- «И однажды после ночлега Мальмгрен не смог подняться даже на четвереньки…» - негромко прочел Свэн.

В палате воцарилась такая тишина, что был слышен шелест дрожащего в руках Свэна газетного листка.

- «Он ничего не говорил и только виноватыми глазами глядел на Мариано. Мы тоже молчали и ждали, что будет дальше.

Оставаться с больным - значило отказаться от надежды когда-нибудь достичь земли, увидеть людей, жить! А кто дал нам право отказаться от жизни?

Двигаться ей навстречу вместе с Мальмгреном - значило нести его на себе. А я чувствовал, что теряю силы с каждым днем, не говоря уже о Мариано, который слабел быстрее меня. Когда мы уходили, Мариано был самым крепким, он был самым здоровым. Теперь от него осталась тень. И что самое скверное - он начинал распускаться. Я каждую минуту ждал, что Мариано, как старший офицер, сделает мне какое-нибудь нелепое предложение, продиктованное малодушием и слабыми нервами.

Так торчали мы около Мальмгрена и ждали, что будет дальше. Он молчал. Я сказал: «Вставайте. Нам надо идти, каждая минута дорога».
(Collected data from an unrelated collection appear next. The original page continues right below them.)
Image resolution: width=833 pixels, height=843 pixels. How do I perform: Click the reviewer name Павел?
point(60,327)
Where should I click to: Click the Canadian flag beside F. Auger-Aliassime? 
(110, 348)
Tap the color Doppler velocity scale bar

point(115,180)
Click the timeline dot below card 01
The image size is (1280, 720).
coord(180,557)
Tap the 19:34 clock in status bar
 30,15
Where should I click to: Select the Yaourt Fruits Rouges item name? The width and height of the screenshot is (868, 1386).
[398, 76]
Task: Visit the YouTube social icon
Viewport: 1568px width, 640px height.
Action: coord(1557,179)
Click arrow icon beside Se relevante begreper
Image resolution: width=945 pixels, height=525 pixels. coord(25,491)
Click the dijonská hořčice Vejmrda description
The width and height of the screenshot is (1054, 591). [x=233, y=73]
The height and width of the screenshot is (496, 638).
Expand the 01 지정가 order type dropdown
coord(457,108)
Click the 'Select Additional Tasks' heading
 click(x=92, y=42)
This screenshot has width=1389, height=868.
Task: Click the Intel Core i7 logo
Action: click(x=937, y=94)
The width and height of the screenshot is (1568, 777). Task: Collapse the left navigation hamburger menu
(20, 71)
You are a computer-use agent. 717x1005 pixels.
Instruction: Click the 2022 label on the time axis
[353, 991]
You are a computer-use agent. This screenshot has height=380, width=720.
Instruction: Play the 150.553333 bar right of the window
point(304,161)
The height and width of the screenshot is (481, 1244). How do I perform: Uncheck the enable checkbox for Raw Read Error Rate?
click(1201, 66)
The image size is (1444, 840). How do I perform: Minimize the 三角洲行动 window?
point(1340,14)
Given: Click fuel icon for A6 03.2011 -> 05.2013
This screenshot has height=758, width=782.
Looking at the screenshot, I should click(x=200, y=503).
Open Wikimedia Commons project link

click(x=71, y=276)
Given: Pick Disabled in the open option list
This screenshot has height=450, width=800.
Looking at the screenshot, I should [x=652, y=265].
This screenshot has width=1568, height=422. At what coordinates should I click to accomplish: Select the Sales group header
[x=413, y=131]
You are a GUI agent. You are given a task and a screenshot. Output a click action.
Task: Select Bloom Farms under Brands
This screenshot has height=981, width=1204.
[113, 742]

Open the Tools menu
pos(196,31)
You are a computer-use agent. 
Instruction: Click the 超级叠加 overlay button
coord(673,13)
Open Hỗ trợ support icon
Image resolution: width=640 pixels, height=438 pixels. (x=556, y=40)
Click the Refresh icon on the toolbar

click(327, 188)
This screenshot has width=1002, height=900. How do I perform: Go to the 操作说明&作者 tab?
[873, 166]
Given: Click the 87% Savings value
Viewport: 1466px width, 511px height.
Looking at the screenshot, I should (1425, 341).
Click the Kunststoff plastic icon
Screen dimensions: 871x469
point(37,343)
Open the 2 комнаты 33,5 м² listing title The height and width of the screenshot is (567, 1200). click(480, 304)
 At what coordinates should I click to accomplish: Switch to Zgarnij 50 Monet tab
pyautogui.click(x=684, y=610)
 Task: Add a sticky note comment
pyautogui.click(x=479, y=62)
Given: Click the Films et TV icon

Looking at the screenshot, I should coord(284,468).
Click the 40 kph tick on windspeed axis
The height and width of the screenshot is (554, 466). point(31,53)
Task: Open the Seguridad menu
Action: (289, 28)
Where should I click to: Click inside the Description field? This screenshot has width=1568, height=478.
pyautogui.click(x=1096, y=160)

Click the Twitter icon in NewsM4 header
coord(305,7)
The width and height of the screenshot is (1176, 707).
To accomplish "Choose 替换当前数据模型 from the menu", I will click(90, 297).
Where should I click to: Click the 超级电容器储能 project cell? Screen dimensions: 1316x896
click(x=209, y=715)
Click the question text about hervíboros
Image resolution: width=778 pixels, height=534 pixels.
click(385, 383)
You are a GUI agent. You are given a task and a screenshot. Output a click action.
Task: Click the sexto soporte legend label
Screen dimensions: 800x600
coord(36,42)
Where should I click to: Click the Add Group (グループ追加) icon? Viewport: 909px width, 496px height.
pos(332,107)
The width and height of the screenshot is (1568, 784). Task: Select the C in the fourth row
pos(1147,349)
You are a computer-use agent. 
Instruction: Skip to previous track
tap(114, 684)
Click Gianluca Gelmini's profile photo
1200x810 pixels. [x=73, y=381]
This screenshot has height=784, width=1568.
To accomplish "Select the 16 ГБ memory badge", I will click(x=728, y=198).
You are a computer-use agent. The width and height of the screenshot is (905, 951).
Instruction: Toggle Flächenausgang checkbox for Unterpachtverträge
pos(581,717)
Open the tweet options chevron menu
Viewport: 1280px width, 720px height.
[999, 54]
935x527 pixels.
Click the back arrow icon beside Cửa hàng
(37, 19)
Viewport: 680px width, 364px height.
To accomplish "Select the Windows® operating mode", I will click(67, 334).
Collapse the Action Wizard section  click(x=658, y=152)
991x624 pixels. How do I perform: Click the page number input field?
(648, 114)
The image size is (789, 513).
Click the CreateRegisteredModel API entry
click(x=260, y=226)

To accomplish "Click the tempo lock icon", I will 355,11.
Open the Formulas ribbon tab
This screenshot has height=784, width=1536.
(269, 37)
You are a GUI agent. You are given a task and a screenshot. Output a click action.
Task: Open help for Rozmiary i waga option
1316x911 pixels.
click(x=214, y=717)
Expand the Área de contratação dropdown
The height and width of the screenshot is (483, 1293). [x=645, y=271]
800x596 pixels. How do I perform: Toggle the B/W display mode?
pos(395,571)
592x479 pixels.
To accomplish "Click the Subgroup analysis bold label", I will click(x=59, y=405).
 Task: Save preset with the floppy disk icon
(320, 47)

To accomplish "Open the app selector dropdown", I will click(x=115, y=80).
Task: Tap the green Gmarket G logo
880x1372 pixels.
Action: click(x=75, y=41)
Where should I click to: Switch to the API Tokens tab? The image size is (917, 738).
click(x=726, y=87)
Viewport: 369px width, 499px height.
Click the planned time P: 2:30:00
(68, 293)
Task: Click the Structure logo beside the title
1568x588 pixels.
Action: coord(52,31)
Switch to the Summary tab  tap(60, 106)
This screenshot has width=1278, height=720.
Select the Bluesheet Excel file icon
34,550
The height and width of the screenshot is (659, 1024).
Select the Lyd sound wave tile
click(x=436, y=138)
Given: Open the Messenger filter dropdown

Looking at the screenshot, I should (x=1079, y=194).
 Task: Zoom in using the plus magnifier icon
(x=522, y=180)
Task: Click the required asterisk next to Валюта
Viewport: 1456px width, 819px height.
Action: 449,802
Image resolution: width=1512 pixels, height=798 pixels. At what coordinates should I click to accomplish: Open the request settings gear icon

Мальмгрен, не глядя на меня, сказал Мариано: «Вы видите, дальше идти я не могу. Бесполезно терять со мною время. В этих льдах больной - мертвец. Я умру - это неизбежно. Для меня смерть не неожиданна, я к ней готов. Вы должны взять себе мое платье и остатки продовольствия. Это облегчит вам дорогу к земле, а я без них скорее умру».

Я-то думал, что придется бороться с его желанием жить, придется его уговаривать освободить нас, придется оставить ему продовольствие и платье. И теперь, услыхав приговор Мальмгрена, произнесенный над самим собой, я ждал, что слезы брызнут у него из глаз. Но глаза его были сухи. Плакал не он, плакал Мариано. Ах, мой друг Мариано, такой большой, крепкий человек, а нервы - как у девушки!

Но у меня крепкие нервы, и я должен был жить. Я сказал Мальмгрену: «Вы - наш начальник, мы обязаны вам подчиниться. Мы возьмем ваш провиант и ваше теплое платье. И мы пойдем к земле. У вас, вероятно, есть там близкие. Что должны мы им передать?»

Мальмгрен, подумав, отстегнул от пояса вот этот походный компас. «Это подарок матери. Я получил его, когда был еще мальчиком и любил бродить по горам родной Швеции. Ему много лет, столько же, сколько моей любви к путешествиям. Моя старушка всегда боялась за меня и говорила, что этот медный старый компас будет служить талисманом, с которым я пройду через все испытания. Верните его матерн и скажите, что ее благословение помогло мне пройти почти через все испытания…»

Мальмгрен протянул компас Мариано. Но компас взял я. Мариано мог только плакать, как девчонка. Мальмгрен обнял его и утешал, как ребенка. Он просил Мариано взять его теплое платье. Но для Мариано не было доводов разума. Он слушался только нервов и отрицательно мотал головой. Тогда я взял себе вещи Мальмгрена. В его мешке оказался еще полный месячный паек. Он был осмотрительнее нас и не съедал своей порции. Теперь он сказал: «Уходите! Уходите как можно скорее! Вам дорог каждый час. А мне торопиться уже некуда».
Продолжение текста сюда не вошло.